Liverpool City Council (23 020 849)
Category : Children's care services > Other
Decision : Closed after initial enquiries
Decision date : 08 May 2024
The Ombudsman's final decision:
Summary: We will not investigate this complaint about information the Council shared with the complainant and the way it dealt with her subsequent complaint about the matter. This is because we would not achieve anything significant by doing so.
The complaint
- The complainant, who I will refer to as Mrs X, complains that the Council was at fault in sharing information with her given to it by the police. She further complains that it was at fault in dealing with her complaint about the matter.
The Ombudsman’s role and powers
- We investigate complaints about ‘maladministration’ and ‘service failure’, which we call ‘fault’. We must also consider whether any fault has had an adverse impact on the person making the complaint, which we call ‘injustice’. We provide a free service, but must use public money carefully. We do not start or continue an investigation if we decide:
- we could not add to any previous investigation by the organisation, or
- further investigation would not lead to a different outcome.
(Local Government Act 1974, section 24A(6), as amended, section 34(B))
How I considered this complaint
- I considered information provided by the complainant and the Council.
- I considered the Ombudsman’s Assessment Code.
My assessment
- Mrs X’s husband was a victim of murder in 2019. The day before he was killed, the Council issued a threat to life notice to him. Mrs X says a Council officer gave her information relating to the circumstances which led her to believe the threat was not as immediate as it was, and which the police subsequently told her she should not have been given.
- Mrs X’s husband was killed the following day while waiting for one of their children. Mrs X says the information the Council’s officer gave her, which she passed on, led her husband be less concerned about his security than he would have been without it. She says he would have been more vigilant and would not have been with any of their children. She argues that the outcome could therefore have been different.

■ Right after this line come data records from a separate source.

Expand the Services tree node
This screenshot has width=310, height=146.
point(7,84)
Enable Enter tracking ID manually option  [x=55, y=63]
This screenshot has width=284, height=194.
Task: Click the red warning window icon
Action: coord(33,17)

- Mrs X complained to the Council. She is critical of the Council’s response, both in terms of the findings on the substantive issue and the length of time the Council took to carry out the complaints procedure.
- The Ombudsman will not investigate Mrs X’s complaint because we would be unable to add anything significant to the investigation the Council has carried out. The Council found that its officer was not at fault in sharing the information, and had the police’s agreement to do so. Whether or not this is the case, the Ombudsman could not make a safe finding that this contributed to Mrs X’s husband’s death. A court may be able to establish this definitively. The Ombudsman cannot, and there is nothing to be gained from our intervention.
- Mrs X says she wants a copy of the document on which the Council relied in making its finding. She is entitled to ask for any document she believes she has a right to see by making a Subject Access Request to the Council.
- The Council has accepted that it was at fault in the handling of Mrs X’s complaint, so there is no need for the Ombudsman to investigate to establish this. The Council has offered to pay Mrs X £1000 in recognition of fault in the complaints process. Mrs X regards this as insufficient, but it is in line with what the Ombudsman would be likely to recommend in the circumstances of the case. Our intervention would not achieve anything more.
Final decision
- We will not investigate Mrs X’s complaint because we would not achieve anything significant by doing so.